The Mount Vernon school board disagrees. Two weeks ago, the board eliminated funding for high school sports after a school budget tax levy failed for a second time, forcing the district to draft a $187.4 million austerity budget that also required the elimination of 115 jobs -- 51 of them teaching positions. The decision left Cimmino, Knights football coach Ric Wright and the rest of Mount Vernon's coaches scrambling to raise the $950,000 required to fund the athletic program for the 2008-09 school year. If they can't raise at least $300,000 by August, the coaches said, Mount Vernon's fields and courts could be empty for a long time. Cimmino, a Mount Vernon native, doesn't want to imagine that possibility. "It'll be a devastating thing," he said.
More than 3,000 miles away in Alameda, Calif., coaches and athletes at Alameda and Encinal high schools received the same dire news in March. California's budget crunch had forced the Alameda school district to cut sports, music programs and advanced placement classes to the bone. But students at both high schools -- aware that the school district receives funding based on attendance -- demonstrated their might by walking out of class en masse. The attention garnered by the walkout probably saved the sports program; last month, a $120 parcel tax passed by the slimmest of margins and saved funding for sports.
The situations in Mount Vernon and Alameda aren't isolated. Throughout the country, inflation, rising gas prices and a stagnant economy have forced school districts to rethink how they fund sports. Some have instituted or raised "user fees" that charge parents for their children to play.

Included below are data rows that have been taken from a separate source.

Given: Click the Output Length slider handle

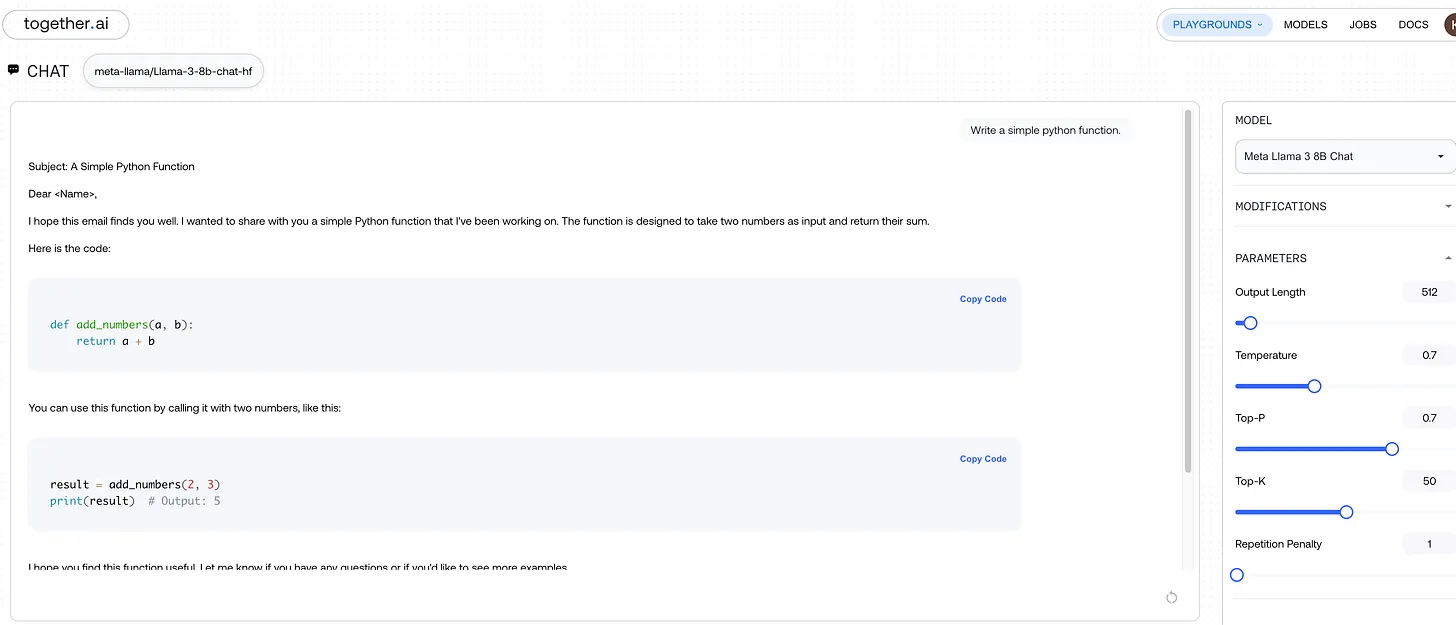Looking at the screenshot, I should coord(1249,323).
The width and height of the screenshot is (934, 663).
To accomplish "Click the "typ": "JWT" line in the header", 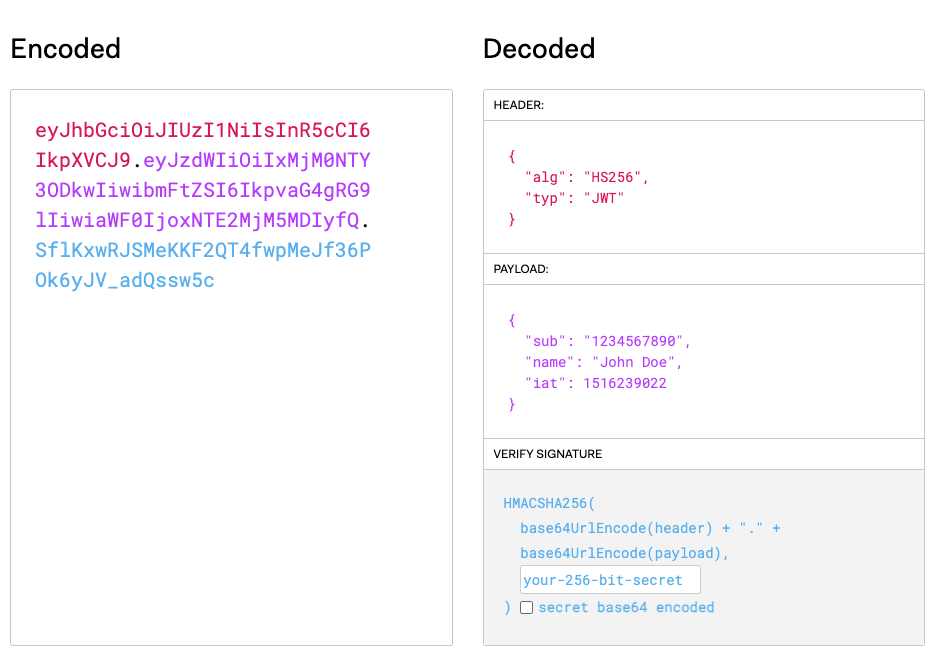I will [578, 198].
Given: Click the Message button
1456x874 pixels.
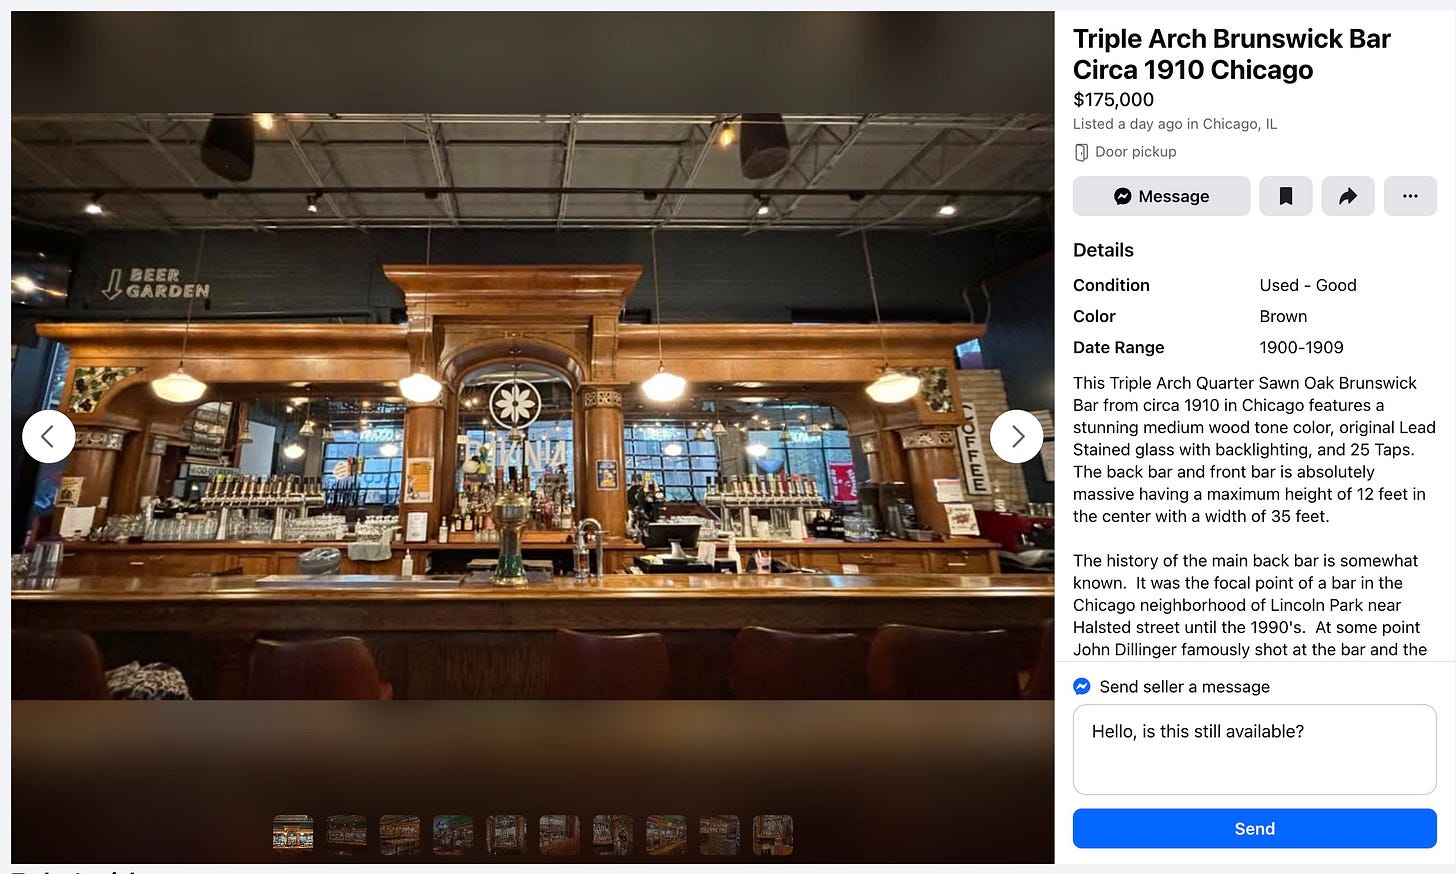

Some, such as Mount Vernon, have ordered schools to seek private funding. Meanwhile, others have started down a slippery slope of small cuts that can only lead to more drastic ones. If recent events are any indication, school-sponsored sports may soon be only a memory.
"The way everything is going, it could be a completely different landscape in a few years," said Jay Stewart, the athletic director at Florida's St. Lucie County. "High school athletics are in danger."
Last month, Stewart banned his football coaches from traveling more than 75 miles to an away game. He also said that after this year's contracts expire, schools must slice their regular-season football schedules to nine games. Other sports already had cut their seasons, but the idea of football cutting its schedule would have seemed heretical a few years ago. Stewart worries that soon, schools in Florida will have to seriously consider cutting junior varsity sports. Without that feeder system, Stewart said, varsity sports could find themselves on the chopping block as well.
Florida's troubles aren't difficult to trace. High gas prices have forced would-be tourists to stay home. Without those tourists, the state doesn't collect as much sales-tax revenue (Florida has no state income tax). With less revenue, the state has less available to give to school districts. Despite that, districts still must adhere to a state constitution amendment, passed by voters in 2003, that limits class size. With most of the money earmarked for the classroom, districts have struggled to pay for helmets, for volleyball nets or for gas to fill buses for away game trips. "It's the perfect storm," Stewart said. "It's the class-size amendment. It's the reduction in funding. It's the bad economy. All that hit at the same time."